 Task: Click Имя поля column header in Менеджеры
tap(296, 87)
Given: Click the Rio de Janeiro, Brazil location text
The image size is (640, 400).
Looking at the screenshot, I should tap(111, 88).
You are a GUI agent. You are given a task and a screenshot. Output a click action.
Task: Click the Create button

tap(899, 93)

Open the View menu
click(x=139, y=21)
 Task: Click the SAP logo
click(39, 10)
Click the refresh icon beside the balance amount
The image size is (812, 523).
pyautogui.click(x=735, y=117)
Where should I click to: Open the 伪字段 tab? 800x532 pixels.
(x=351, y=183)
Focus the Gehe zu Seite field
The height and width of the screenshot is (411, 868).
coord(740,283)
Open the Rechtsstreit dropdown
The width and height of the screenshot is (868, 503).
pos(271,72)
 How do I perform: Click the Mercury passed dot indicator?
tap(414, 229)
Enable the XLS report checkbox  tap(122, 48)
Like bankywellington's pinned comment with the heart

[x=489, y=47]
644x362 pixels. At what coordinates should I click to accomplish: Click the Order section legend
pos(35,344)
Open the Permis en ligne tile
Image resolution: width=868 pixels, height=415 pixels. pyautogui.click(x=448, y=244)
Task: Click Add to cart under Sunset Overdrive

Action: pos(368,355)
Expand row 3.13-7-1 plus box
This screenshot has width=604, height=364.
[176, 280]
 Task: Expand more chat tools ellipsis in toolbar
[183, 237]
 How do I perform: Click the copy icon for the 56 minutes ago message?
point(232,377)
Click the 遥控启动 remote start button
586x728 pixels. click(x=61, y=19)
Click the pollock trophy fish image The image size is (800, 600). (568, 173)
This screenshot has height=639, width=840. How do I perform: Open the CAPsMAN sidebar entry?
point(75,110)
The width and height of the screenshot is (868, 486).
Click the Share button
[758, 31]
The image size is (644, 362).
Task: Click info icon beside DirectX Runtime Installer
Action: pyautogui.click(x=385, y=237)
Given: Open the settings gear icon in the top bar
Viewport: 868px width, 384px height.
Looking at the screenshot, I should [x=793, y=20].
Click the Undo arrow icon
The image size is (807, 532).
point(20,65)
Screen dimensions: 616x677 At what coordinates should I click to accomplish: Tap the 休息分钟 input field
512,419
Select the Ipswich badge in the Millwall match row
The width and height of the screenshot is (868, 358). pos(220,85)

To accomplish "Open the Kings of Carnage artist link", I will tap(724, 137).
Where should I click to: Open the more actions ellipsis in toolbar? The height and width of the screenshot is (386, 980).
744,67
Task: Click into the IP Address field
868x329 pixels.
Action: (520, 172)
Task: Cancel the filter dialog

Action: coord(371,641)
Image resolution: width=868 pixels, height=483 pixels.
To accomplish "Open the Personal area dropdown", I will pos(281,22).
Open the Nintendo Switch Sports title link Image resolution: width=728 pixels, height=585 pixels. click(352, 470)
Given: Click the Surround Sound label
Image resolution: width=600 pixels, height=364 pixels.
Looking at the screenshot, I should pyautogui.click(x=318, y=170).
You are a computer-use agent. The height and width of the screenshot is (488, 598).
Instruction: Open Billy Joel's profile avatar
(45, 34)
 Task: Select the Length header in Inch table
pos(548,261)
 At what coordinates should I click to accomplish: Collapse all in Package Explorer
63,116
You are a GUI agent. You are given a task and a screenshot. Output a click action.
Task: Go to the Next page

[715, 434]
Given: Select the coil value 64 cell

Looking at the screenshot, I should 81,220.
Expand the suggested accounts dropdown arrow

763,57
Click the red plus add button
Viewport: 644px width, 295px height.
------
→ **Assignment**
Look through the material above for the string "plus" and copy each line that has it.

→ **Result for this exercise**
Expand row 3.13-7-1 plus box
Click the red plus add button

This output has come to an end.